Acórdão nº 23/14.2T8VCT-A.G1 de Tribunal da Relação de Guimarães, 23 de Fevereiro de 2017

Magistrado ResponsávelFERNANDO FERNANDES FREITAS
Data da Resolução23 de Fevereiro de 2017
EmissorTribunal da Relação de Guimarães

SUMÁRIO: I – As provas têm por função a demonstração da realidade dos factos, não se exigindo, porém, que a demonstração conduza a uma verdade absoluta (objectivo que seria impossível de atingir) mas tão-só a um elevado grau de probabilidade, suficiente para as necessidades práticas da vida.

II – Atento o teor do art.º 41.º, n.º 1 do actual Regime Geral do Processo Tutelar Cível, continua válido e actual o entendimento, que era uniforme, de que só o incumprimento grave e reiterado do progenitor remisso justifica que seja condenado em multa, somente relevando, quanto à culpa, o dolo no incumprimento.

III – A recusa ou o atraso na entrega da criança só têm relevância se forem significativos, se tais condutas, pela sua gravidade, demonstrem uma verdadeira ruptura na relação que, habitualmente, a criança tem com os seus progenitores, devendo ser os interesses da criança que primordialmente se hão-de considerar na aferição da gravidade do comportamento do incumpridor.
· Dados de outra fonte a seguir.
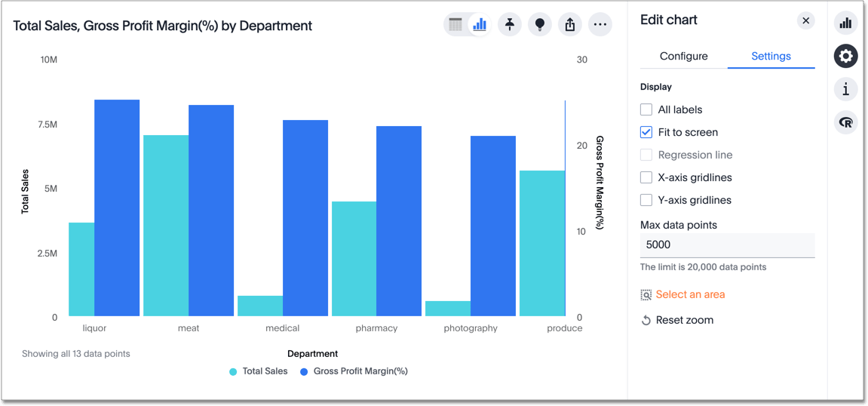The height and width of the screenshot is (406, 868).
Task: Open the more options ellipsis menu
Action: 600,25

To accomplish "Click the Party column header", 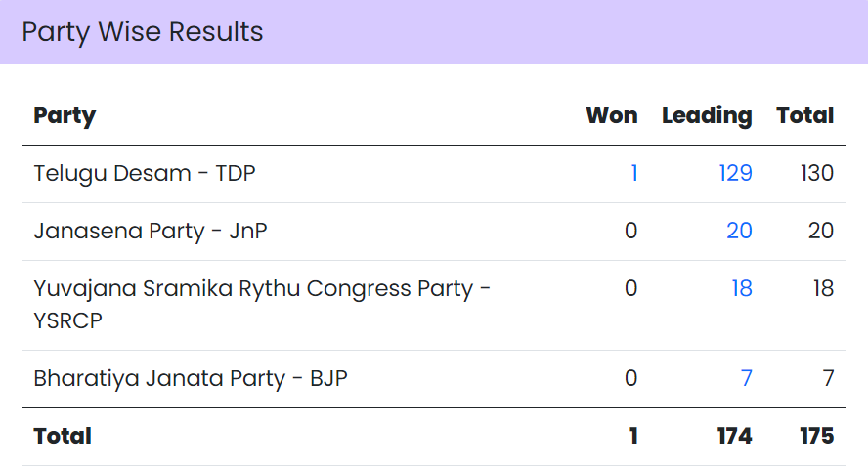I will point(65,116).
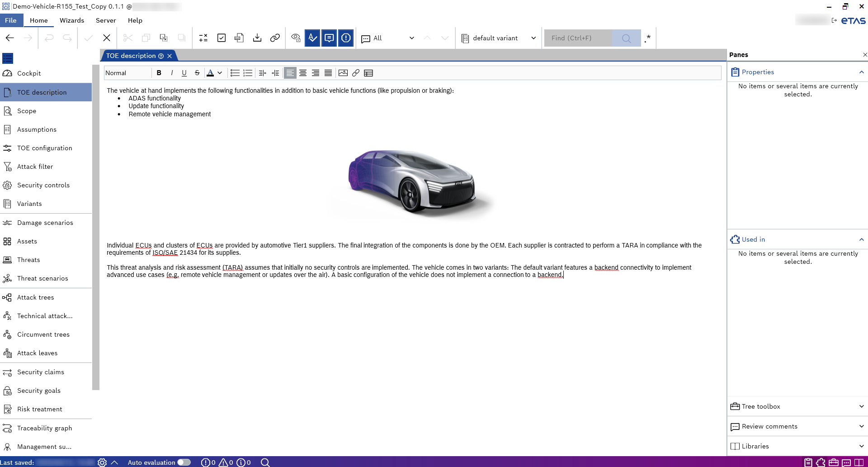868x467 pixels.
Task: Apply strikethrough formatting to text
Action: tap(197, 73)
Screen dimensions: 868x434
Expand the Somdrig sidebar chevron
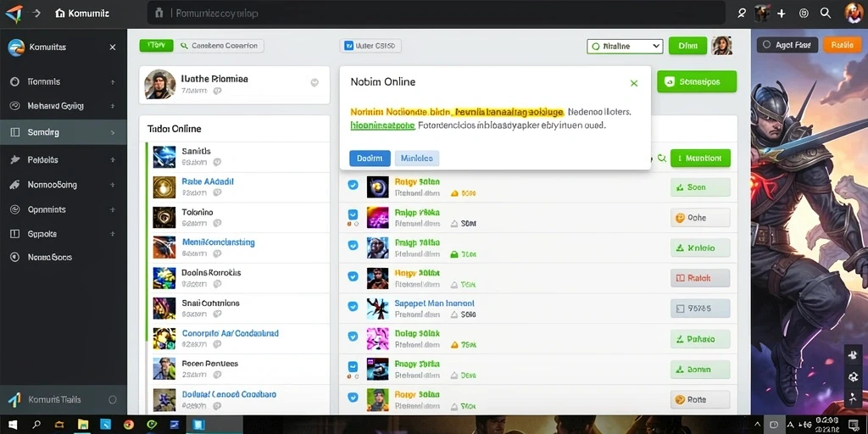(113, 133)
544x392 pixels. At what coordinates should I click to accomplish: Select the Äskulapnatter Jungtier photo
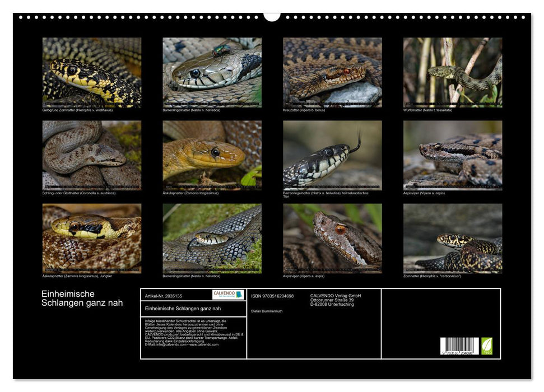pyautogui.click(x=92, y=238)
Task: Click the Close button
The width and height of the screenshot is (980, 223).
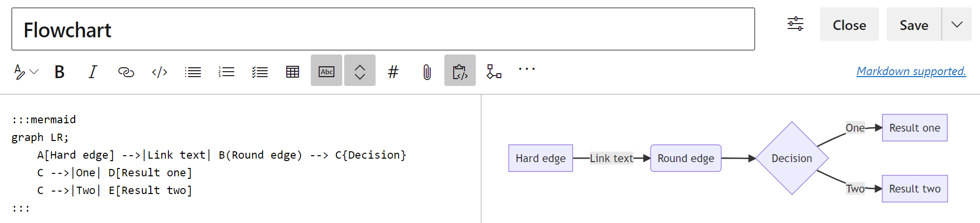Action: point(849,25)
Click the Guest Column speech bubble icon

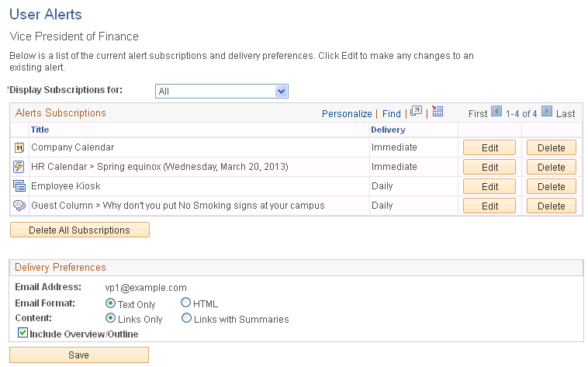[x=19, y=206]
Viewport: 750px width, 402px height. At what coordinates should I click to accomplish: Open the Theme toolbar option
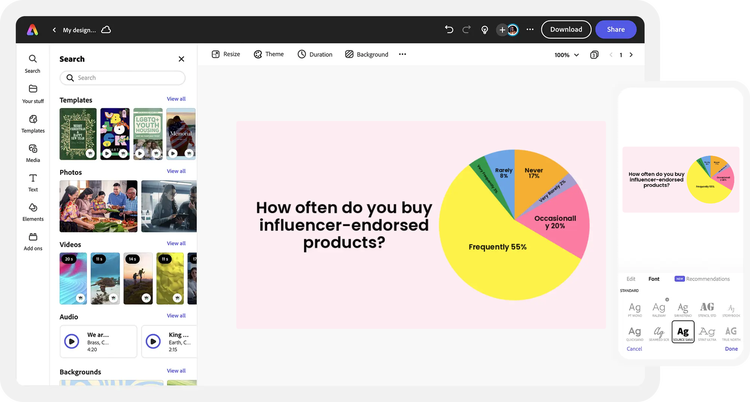[x=268, y=54]
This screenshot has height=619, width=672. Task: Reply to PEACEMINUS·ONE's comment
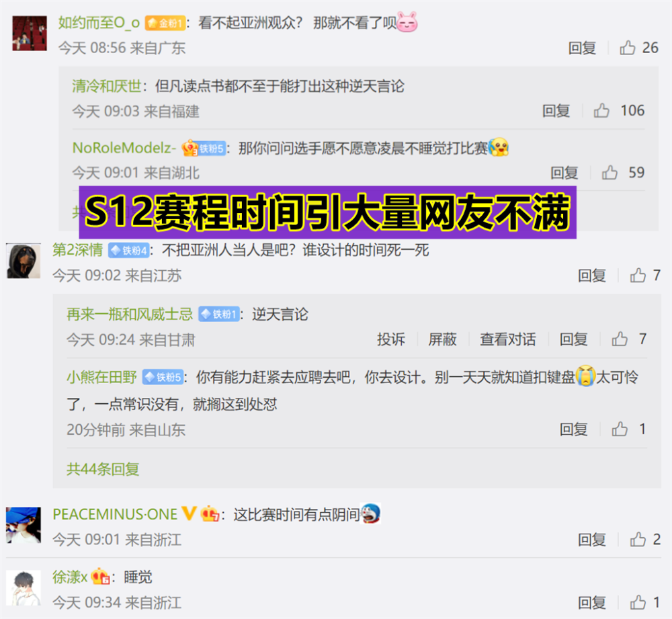[x=592, y=540]
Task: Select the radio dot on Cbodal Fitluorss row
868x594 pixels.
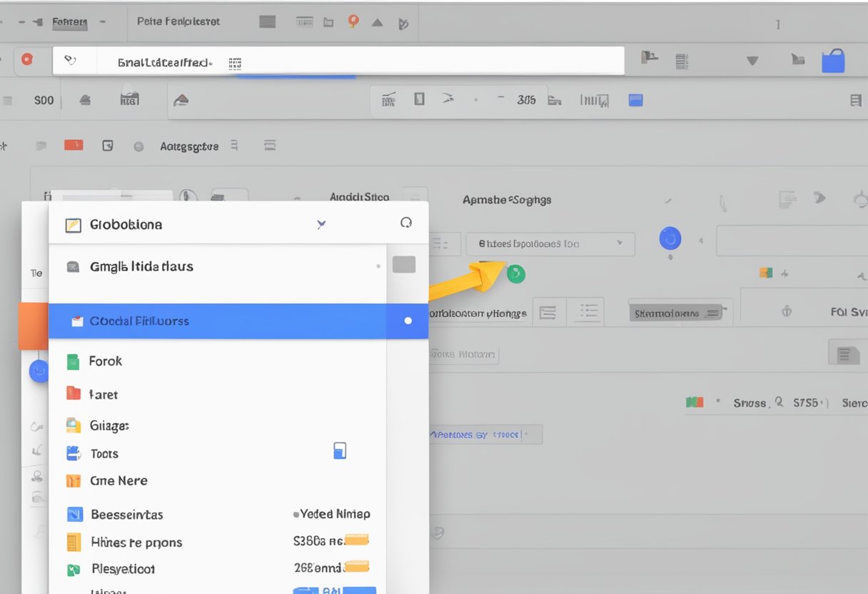Action: [x=408, y=321]
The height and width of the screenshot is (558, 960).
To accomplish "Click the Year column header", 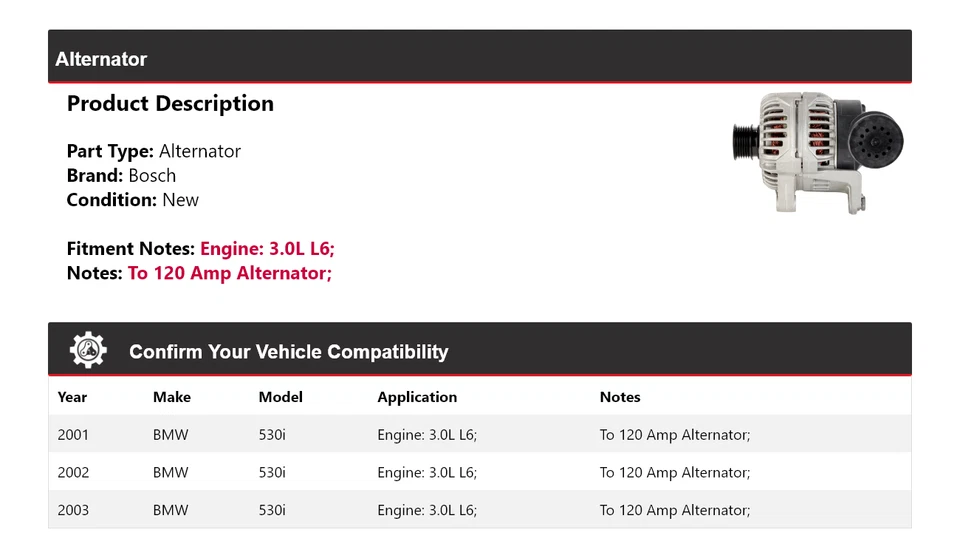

IV – O domicílio da criança é determinado pelo domicílio do/a progenitor/a guardiã/o, nos termos do art.º 85.º, n.º 1 do C.C., e por ser na casa desta/e que sentirá a sua vida organizada, sentirá a estabilidade do lar, no sentido lato do termo, se sentirá radicada, porque é aí que se encontra a sua “âncora”, que é a sua figura primária de referência.

V – Não se provando qualquer facto que indicie ter a mãe, progenitora guardiã, tentado, sequer, influenciar negativamente o filho no sentido de evitar ou dificultar a reaproximação ao pai, inscreve-se no dever de protecção da criança toda a sua actuação posterior aos dois factos que estiveram na origem da interrupção temporária das visitas, por os mesmos terem provocado acentuado desequilíbrio psicológico na criança.

VI – Se a mãe, progenitora guardiã, motu proprio, fez restabelecer as visitas quando constatou ter-se restabelecido o sentimento de confiança da criança no pai, também se não pode imputar-lhe um prolongamento fictício e, por isso, injustificado, da situação motivadora da suspensão das visitas, não tendo, por isso, sido culposa a sua actuação, porque ocorreu uma causa justificativa relevante, não merecendo, assim, o juízo de censura que constitui a condenação em multa.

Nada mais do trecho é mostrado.